Мне не удавалось уснуть. Дневная жара еще не спала, как всегда, было душно от благовоний, и яростно звенели комары. От всего этого голова моя металась по подушке.

От этого? Ну уж нет! Любовь — это боль, неутолимое страдание. Мир съеживается до клубочка, мир умирает… исчезают люди — остается он, и только он. Ты существуешь будто в двух несовпадающих сферах: тело остается погребенным в одной, болит и страдает — зато душа, а вместе с ней и сердце уносятся в другую. Тот, кто любит, ведет еще одну жизнь, над которой он сам не властен, — жизнь, безусловно, светлую, но отягощенную страхом. Любящие то взмывают к небесам, то погружаются во тьму, то поют, то утопают в слезах расставания. Надейся, надейся, надейся — бьется сердце.

Я слышала, как под утро, когда темнота сменилась мутным, водянисто-серым светом, вернулась Ладилли. Она тихо скользнула к себе в постель. Притворяясь спящей, я чувствовала, как кто-то стоит у моей кровати; до ушей доносился нежный звон браслетов, приглушенный шелест шелка. Приоткрыв один глаз, я увидела тетушку, Мехрун-Ниссу. Было слишком темно, и различить выражение ее лица было трудно, но мне стало не по себе и от ее присутствия, и от того, как внимательно она всматривалась в меня. Лишь мельком взглянув в сторону дочери, Мехрун-Нисса вышла.

ГЛАВА ВТОРАЯ

Тадж-Махал

1042/1632 год

Впервые Мурти увидел Агру безлунной ночью. Он оставил на привале жену, которая хлопотала об ужине, трехлетнего сына и других путешественников, а сам в темноте пошел вперед, к светившемуся вдали зареву огромного города. Смелый поступок, и ему приятно было обнаружить в себе такую отвагу. Хотя, если признаться, ночь его страшила. Вверху простирался бездонный купол небес, который всегда будил в нем чувство благоговения, смешанного с животным ужасом. Под этим куполом он ощущал себя ничтожным муравьем, пробирающимся по дорогам жизни под громкий хохот Вселенной. Но и здесь, на земле, его подстерегали опасности: дакойты, готовые за грош перерезать путнику глотку, дикие звери, радующиеся любой добыче…

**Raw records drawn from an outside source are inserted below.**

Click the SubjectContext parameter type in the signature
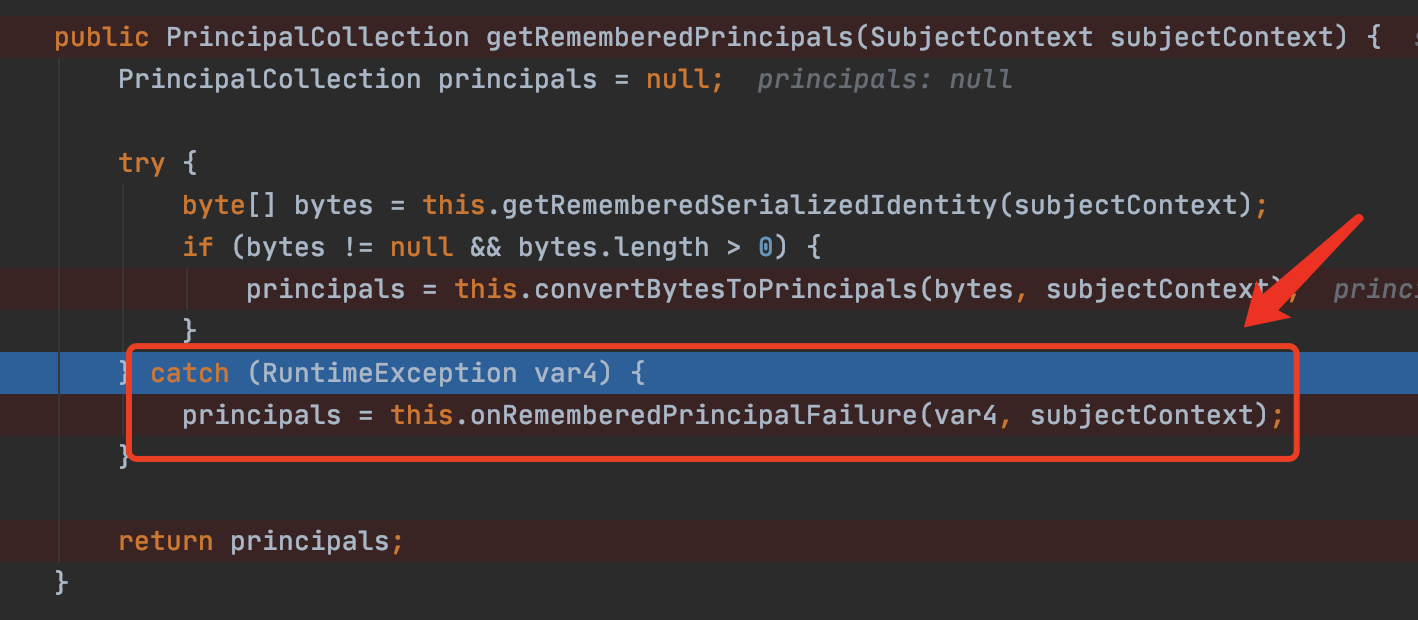This screenshot has height=620, width=1418. coord(981,38)
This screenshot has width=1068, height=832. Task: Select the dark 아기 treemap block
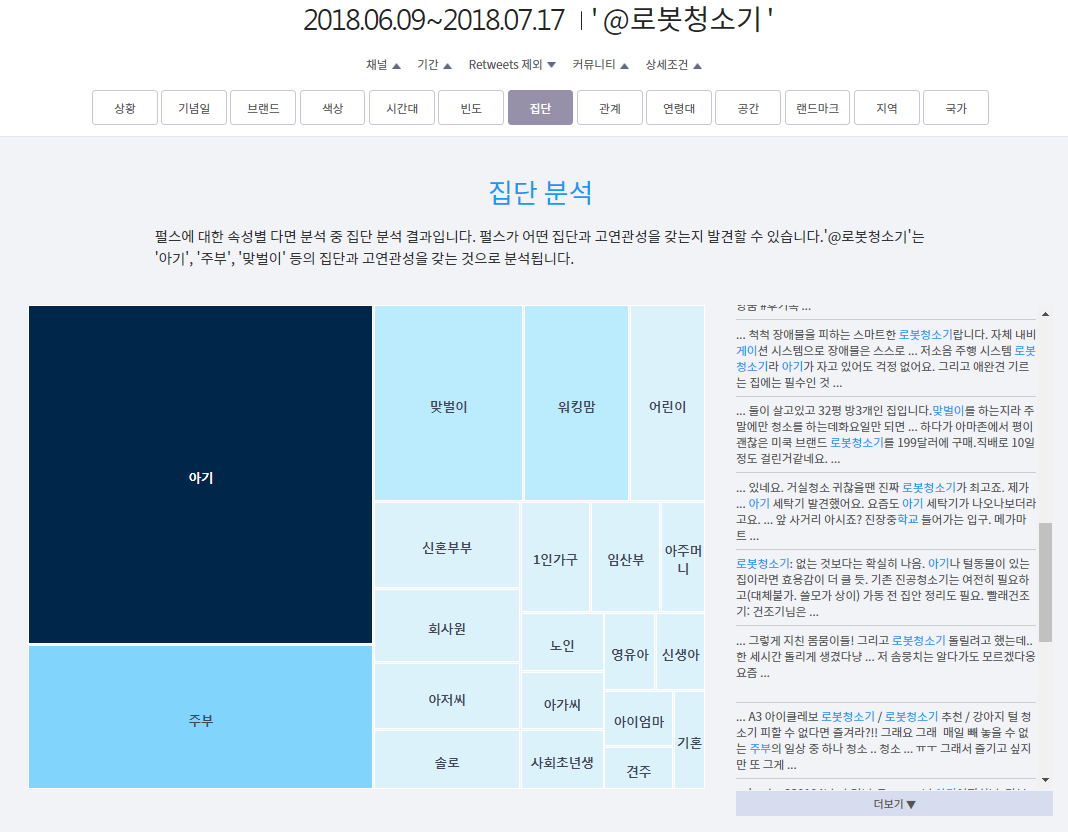pos(201,476)
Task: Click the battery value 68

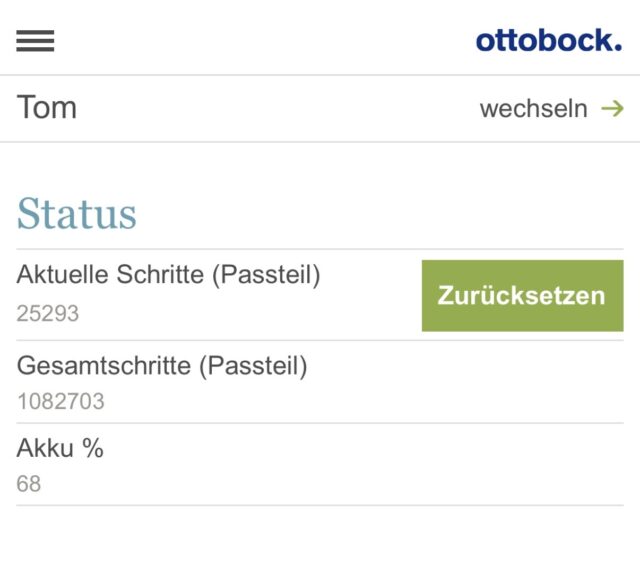Action: click(29, 485)
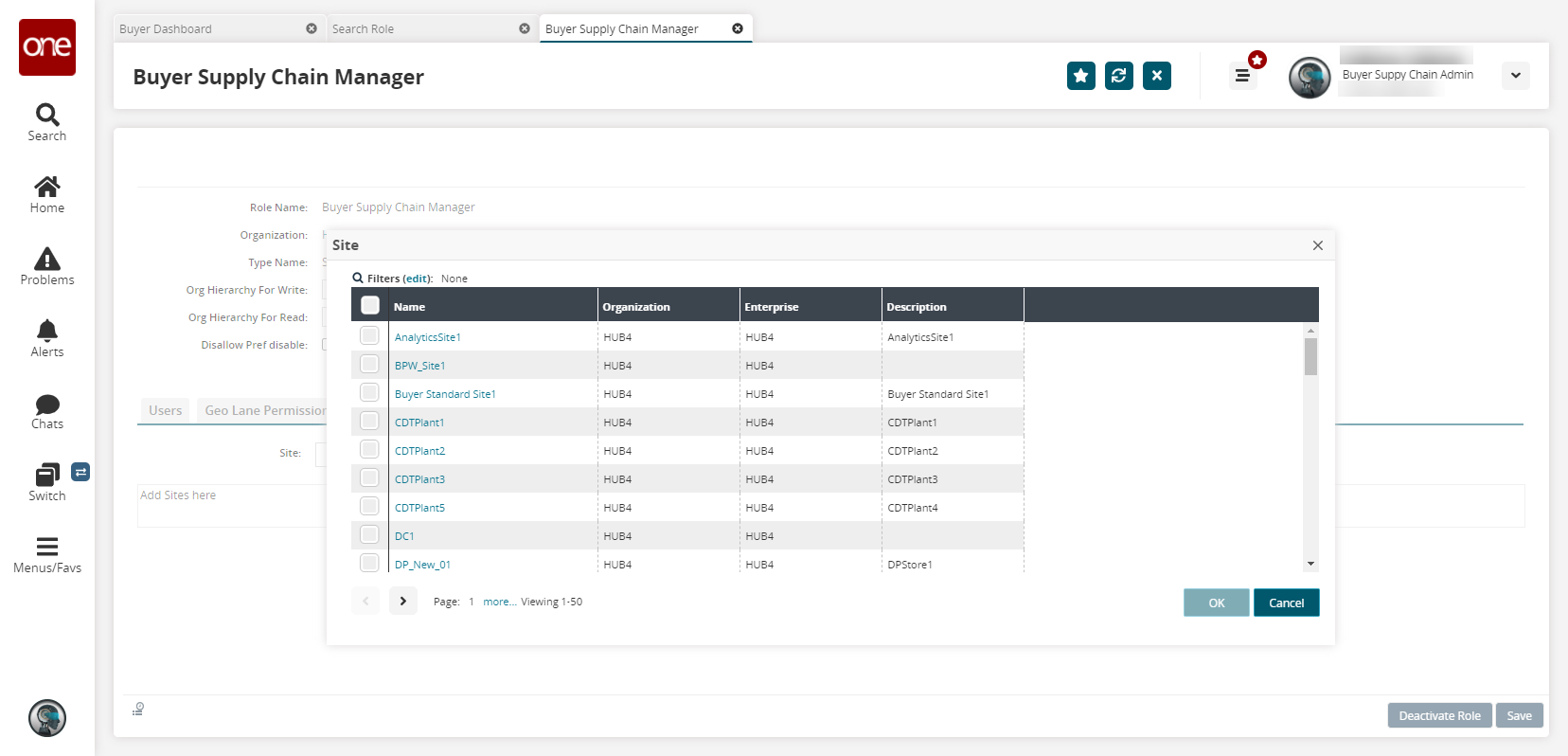Go to next page of sites
Image resolution: width=1568 pixels, height=756 pixels.
pyautogui.click(x=402, y=602)
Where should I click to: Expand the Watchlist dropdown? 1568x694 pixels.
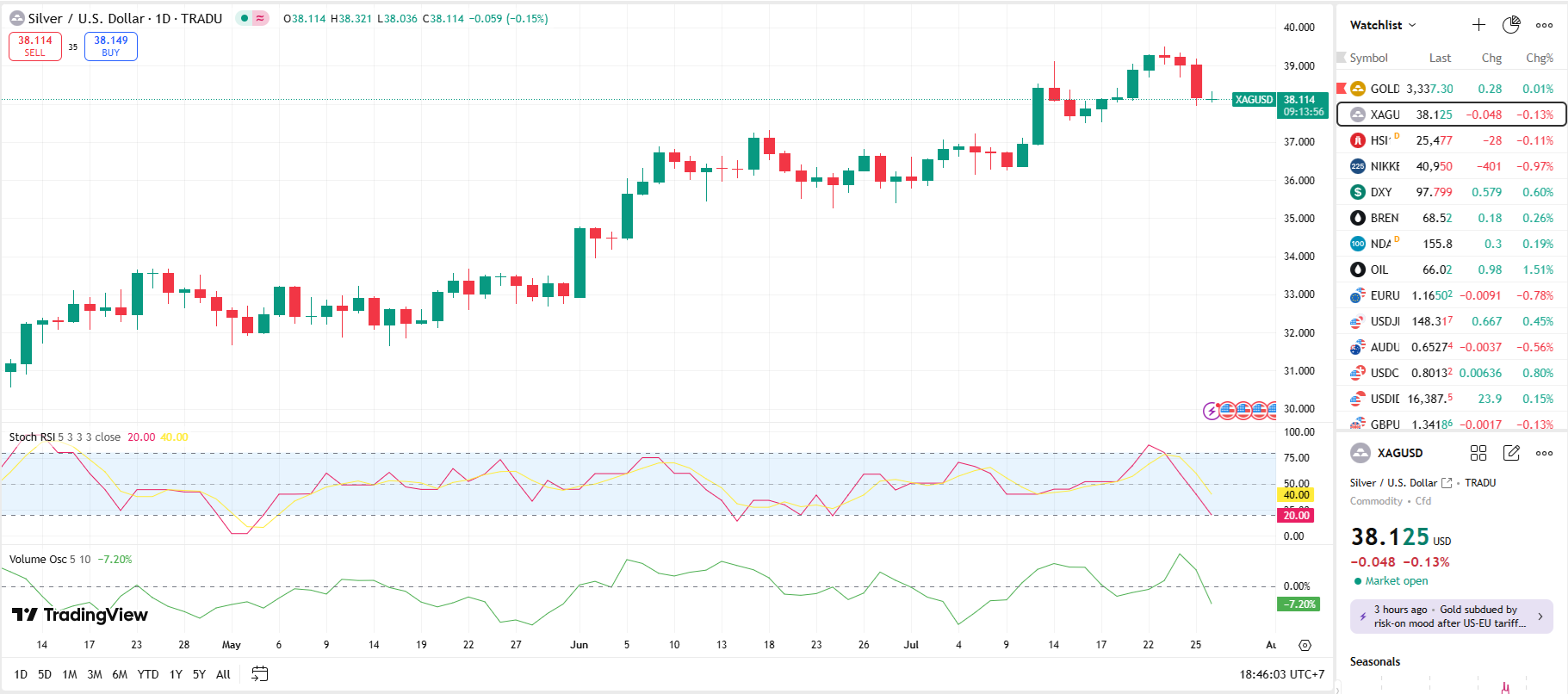(1383, 25)
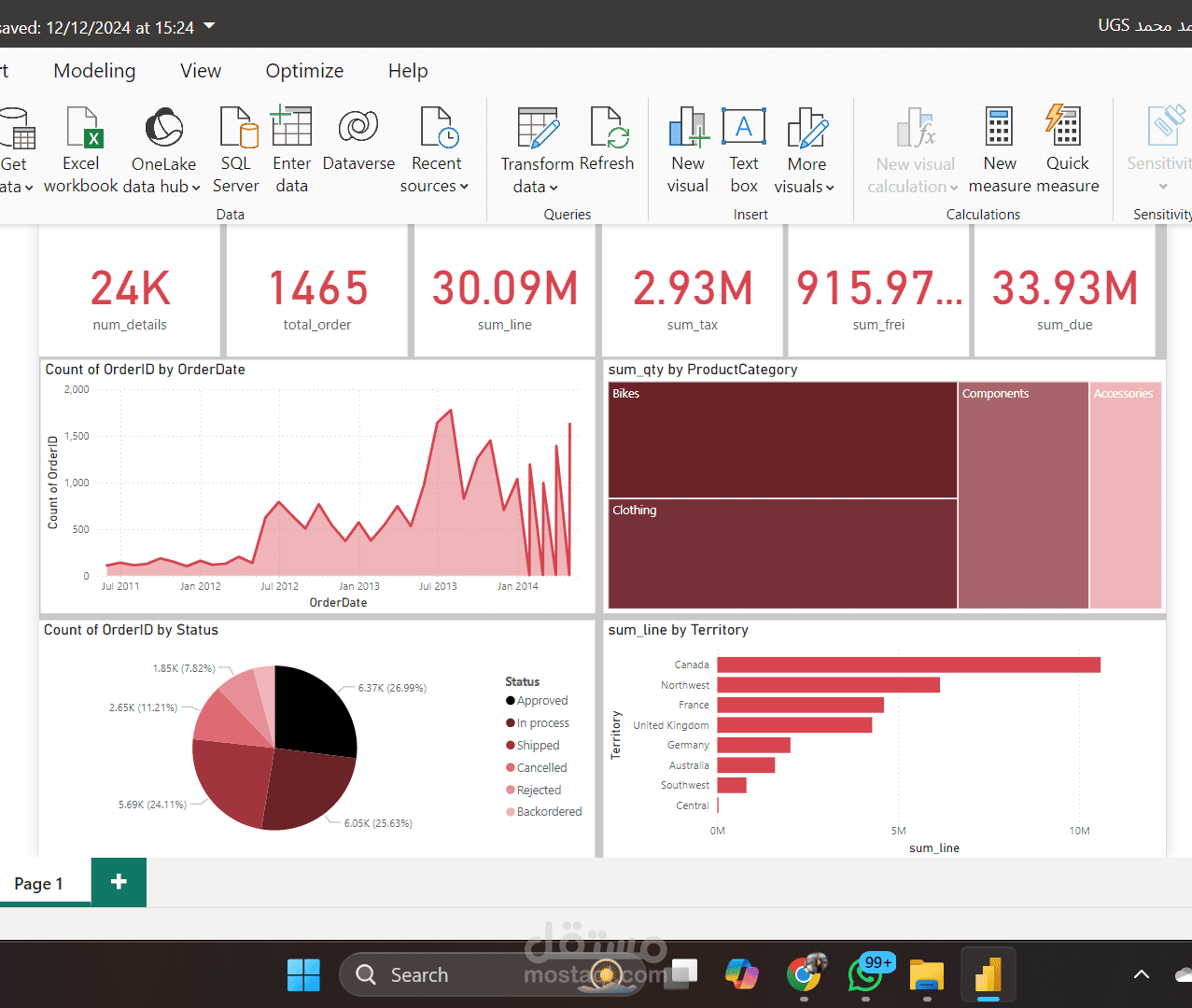Click the Refresh queries icon

607,127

Мурти оглянулся, огни костров, на которых сейчас готовили ужин, звали к себе. Ему захотелось вернуться, подождать утра, но он еще быстрее зашагал вперед, уступая возникшему ранее порыву. Преодолевая подъем, он поскользнулся на жидкой грязи, смешанной с гравием, но все же удержался на ногах, сумев ухватиться за куст лантаны, и выбрался на вершину холма. Оттуда дорога спускалась к Джамне. За рекой до самого горизонта простиралась Агра.